Ready, Steady, Go! (the British version from the 60s.)
The Beatles cartoon show. MTV ran it for awhile in their early days, but the early 80s was a long time ago.

...Dave Clark (as in the Dave Clark Five) owns the old "Ready Steady Go!" kinescopes and issued a lot of them on videocassette about 20 years ago. As for the Beatles cartoons, the rights are theoretically available but, since The Beatles themselves hated them, it's unlikely that they'd grant licenses for DVDs of the Parlophone/EMI recordings that appear in each one...

..."Shindig!" and "Hullabaloo" have also appeared on videocassette, dunno if they're also on DVD. "The Monkees" has appeared on DVD in various collections, both first and second season packages and single-disc compilations...

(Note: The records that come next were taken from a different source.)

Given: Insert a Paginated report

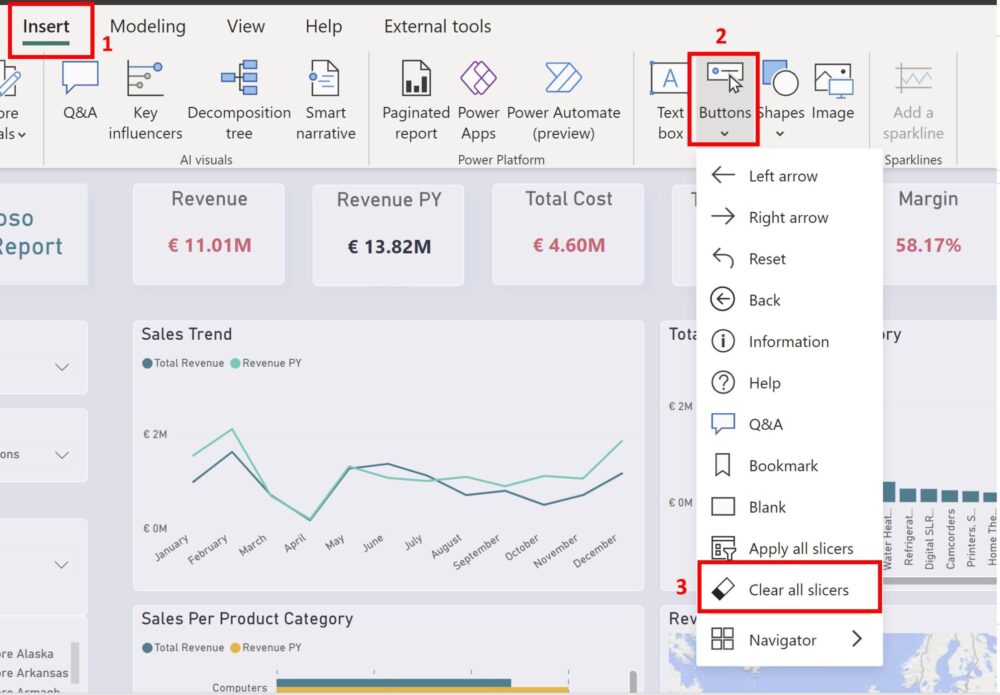Looking at the screenshot, I should point(415,97).
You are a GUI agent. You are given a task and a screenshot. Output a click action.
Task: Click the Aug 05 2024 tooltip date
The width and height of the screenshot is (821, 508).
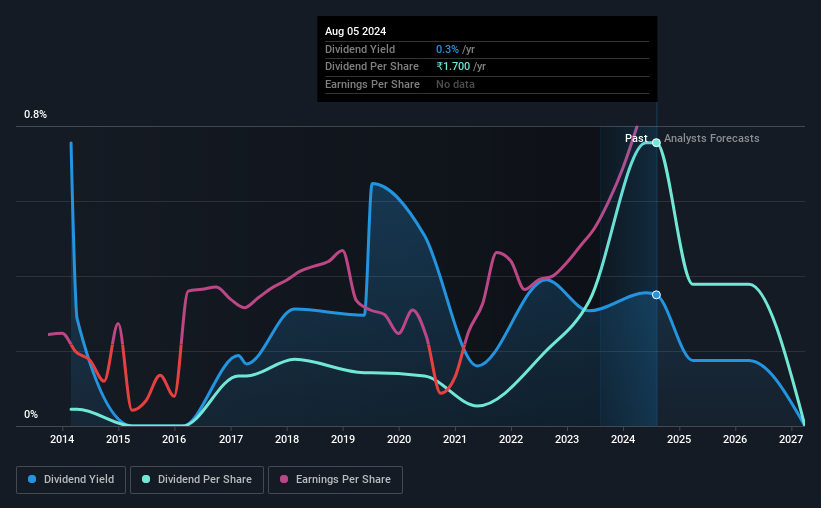pos(356,31)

...now, the one I'd love to see issued Stateside would be "SuperSonic," which was a London Weekend concoction from the mid-'70s that was syndicated twice in the States, first under the original title (WFLD/32 Chicago ran it in '76-'77), and then by American International TV with introduction links by Twiggy as "Twiggy's Jukebox" a couple of years after that. Considering all the glam rockers that appeared on it (Slade, Suzi Quatro, The Bay City Rollers, David Essex, T.Rex), it's a cinch that "SuperSonic" has seen a British video release at some point but I haven't heard of any U.S. releases...
 
Another variety series that's on DVD now is Tom Jones' show "This Is Tom Jones" that aired from 1969 to 1971 on ABC. In March, Time-Life is going to release another 3 disc set of This Is Tom Jones.

Another show that I would like to see on DVD is Tony Orlando and Dawn's variety show. From what I heard, it was a pretty cool show.
 
Braves2005 said:
Another show that I would like to see on DVD is Tony Orlando and Dawn's variety show. From what I heard, it was a pretty cool show.

Goodlife Television (now American Life) aired this a few years ago. Personally, I thought it was a standard variety show, a la "Sonny & Cher".